Hundreds of projects are under consideration, Perez says, and the first will be approved in the first half of this year.
When completed, the special economic zone is expected to generate some 3,000 direct jobs and 5,000 indirect ones.
The 'C' word: Capitalism
In some ways, the project smells and looks like an experiment in capitalism, but Cuban officials blanch at any description tainted with the “C” word.
“It’s difficult for a government official to talk about market reforms,” says Cuban economist Arturo Lopez-Levy, who resides in the New York City area. “They talk about ‘actualization’ or ‘updating’ the idea of a socialist economy.”
“They want to make absolutely sure that this won’t get out of hand,” added Diego Moya-Ocampos, a London-based senior Latin America analyst for IHS Country Risk, a consultancy, noting that party leaders resist demands for political reform.

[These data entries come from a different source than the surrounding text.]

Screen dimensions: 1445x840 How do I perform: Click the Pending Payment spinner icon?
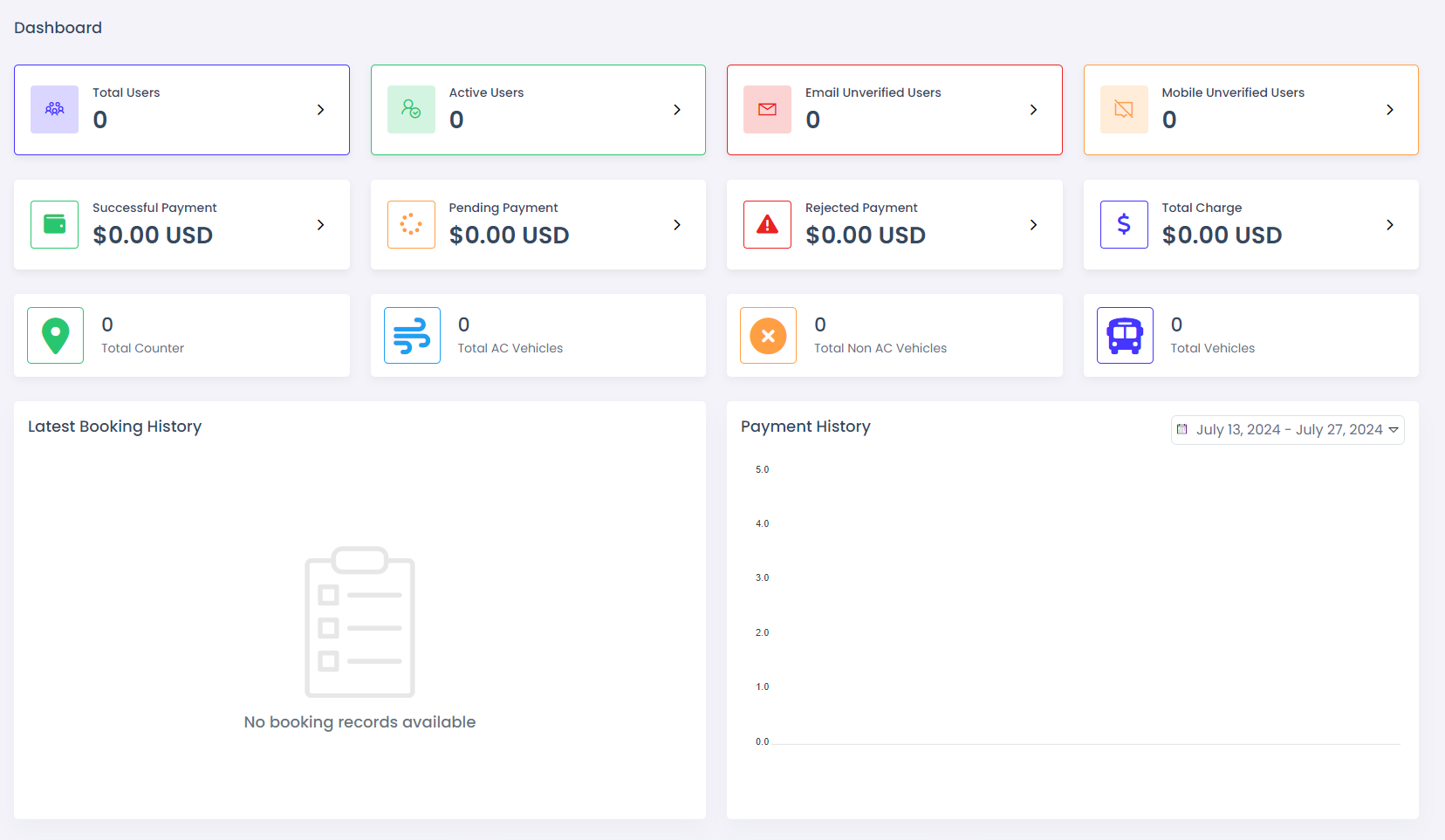tap(411, 224)
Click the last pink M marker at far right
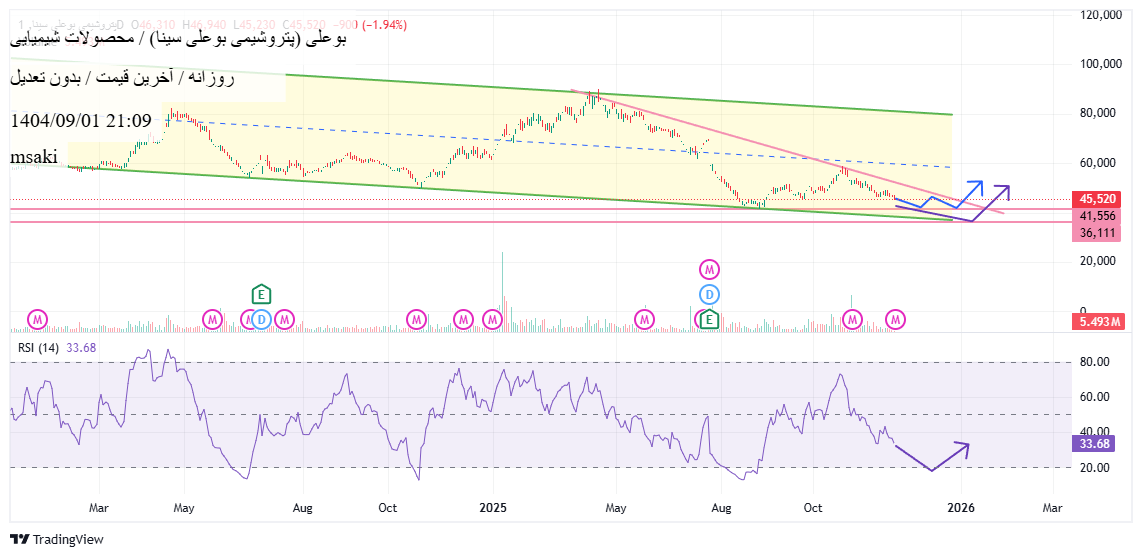Viewport: 1142px width, 557px height. point(896,319)
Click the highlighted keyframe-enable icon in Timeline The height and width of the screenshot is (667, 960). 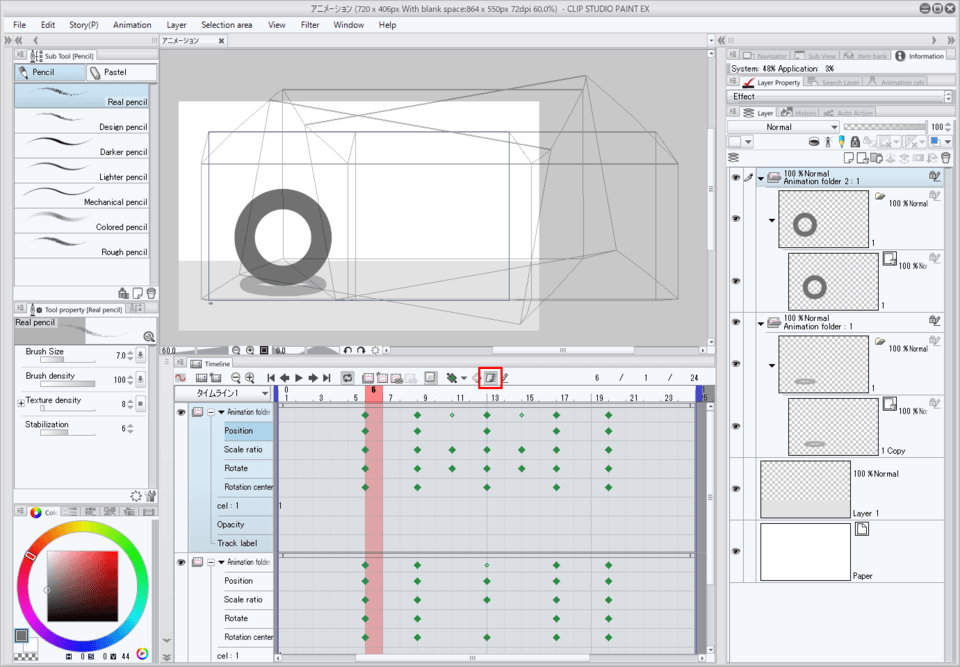[x=490, y=378]
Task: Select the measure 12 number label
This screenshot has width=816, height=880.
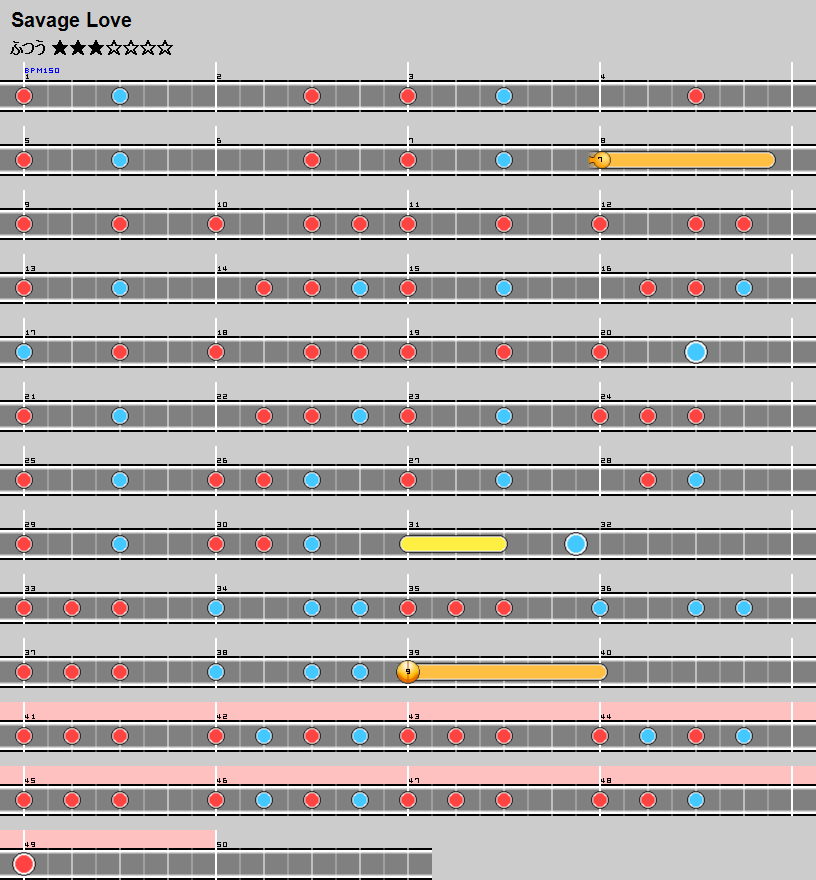Action: tap(606, 205)

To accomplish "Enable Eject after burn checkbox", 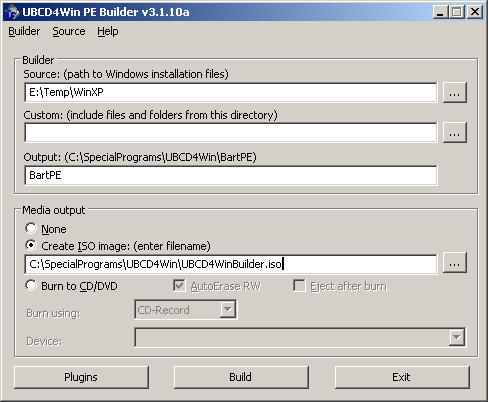I will pyautogui.click(x=299, y=286).
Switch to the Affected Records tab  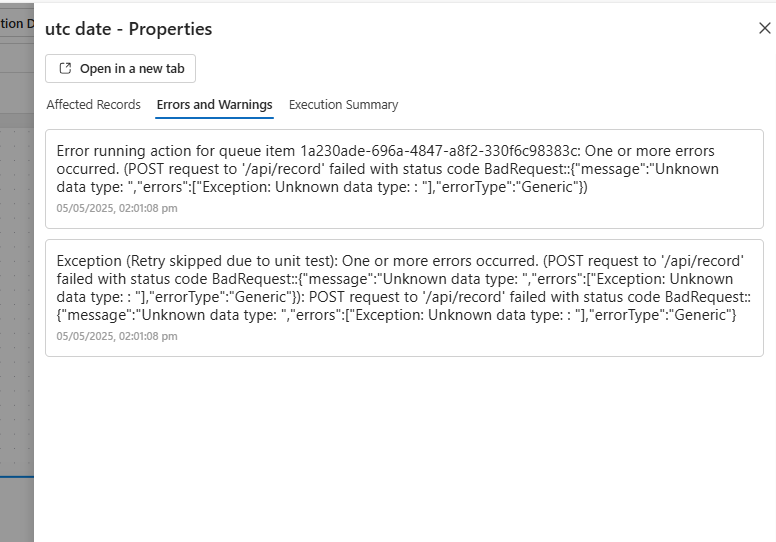(x=94, y=105)
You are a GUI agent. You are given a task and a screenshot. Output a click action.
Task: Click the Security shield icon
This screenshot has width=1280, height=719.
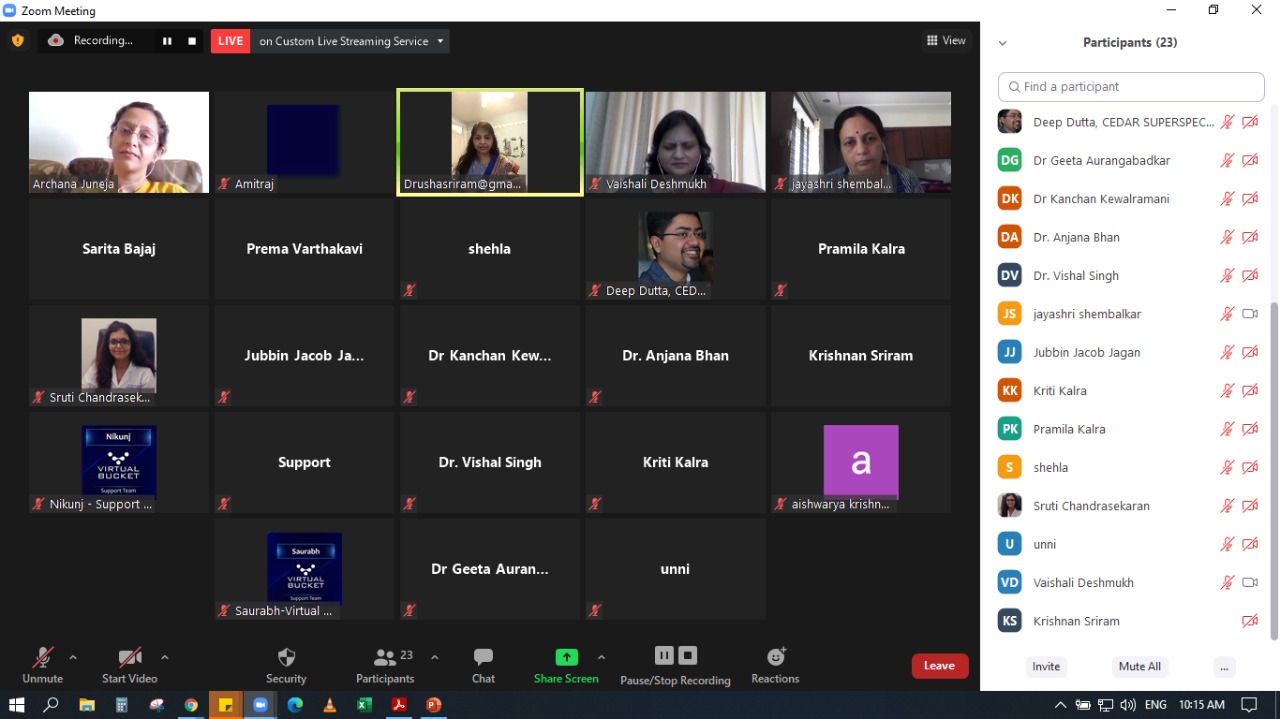pos(286,657)
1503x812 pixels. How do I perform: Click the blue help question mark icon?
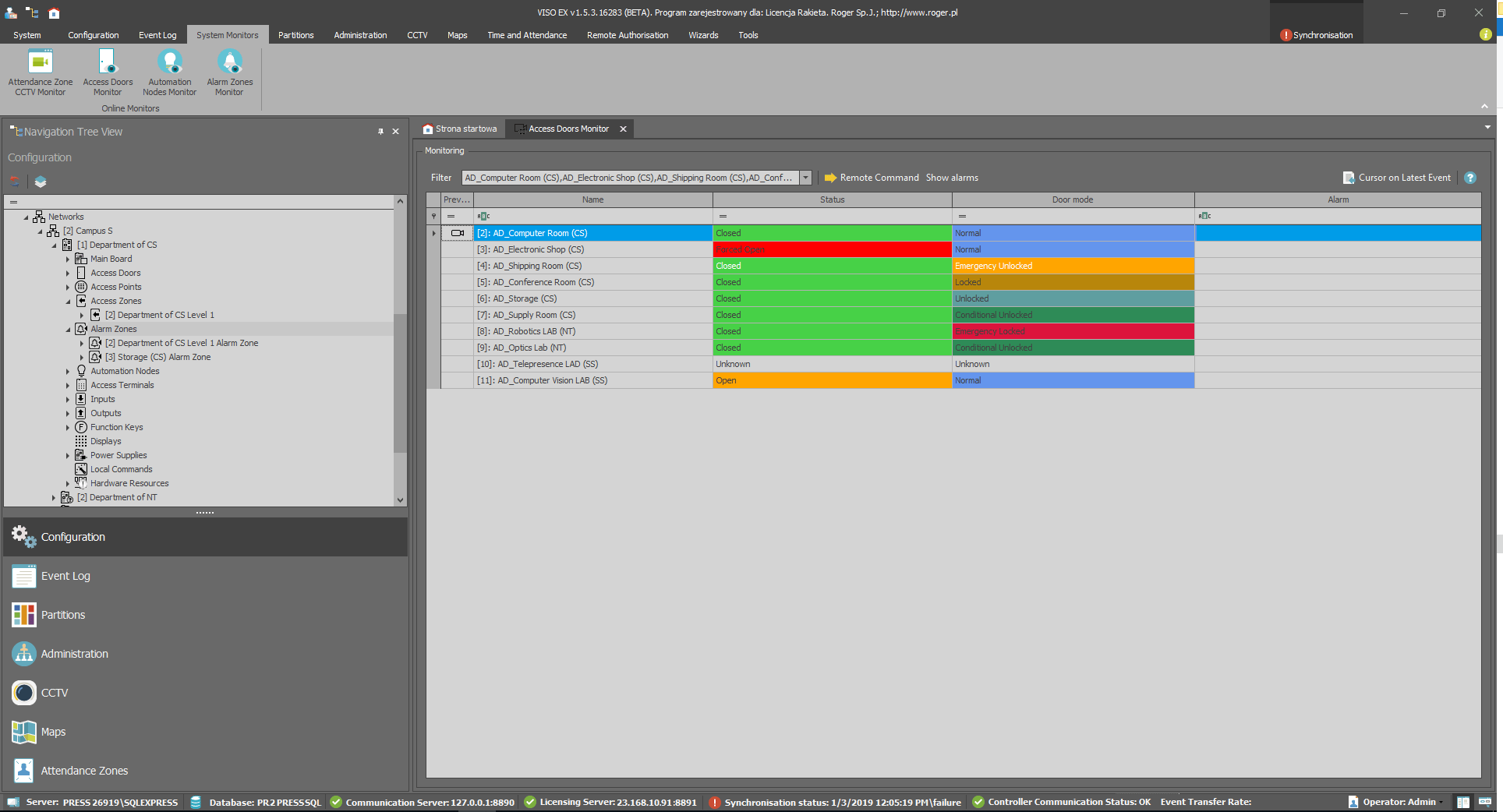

Yet to be seen is how many multinational companies will come into the special economic zone. Mr. Moya-Ocampos notes that investors won’t be able to hire workers directly. Instead, they must pay the Cuban government in hard currency to provide workers, who’d earn salaries in nonconvertible Cuban pesos.
“There is no international investment arbitration process in place,” Moya-Ocampos adds.
It’s still unclear how much cash the Port of Mariel project will inject into the feeble Cuban economy or whether it can surpass Kingston, Jamaica, and Freeport in the Bahamas as the largest industrial port in the Caribbean in terms of size and volume of activity.
“The dynamics of the shipping industry are such that when you come out of the (Panama) Canal, you don’t want to stop in Cuba. You want to get to the East Coast of the United States,” says Rafael Romeu, former president of the nonprofit Association for the Study of the Cuban Economy in Washington and a onetime economist at the International Monetary Fund.
Mr. Romeu says Cuba offered little to multinational corporations that wasn’t available elsewhere along the edges of the huge US market.
“Unless you want to create a plastic surgery hospital for visiting Americans, I don’t see how they really compete against what you have along the Mexican border or in the Dominican Republic,” Romeu says.
Point of departure
In another era, Cubans desperate to leave the island made Mariel famous.
For six months in 1980, Mariel harbor drew world attention as Cuban-Americans in Miami dispatched boats to the harbor to pick up Cubans who suddenly found their government was letting them go. Before the two governments agreed to stop the boatlift, more than 120,000 people had left for the United States, including several hundred who’d been released from Cuban jails and mental hospitals.
Yoan Ulloa, a driver idling on a bench in Mariel, is too young to remember the boatlift. But he hopes that Mariel will become famous for a different reason now.
“It’s the highest-priority project in the whole country,” Ulloa said. “There are people from all over working here.”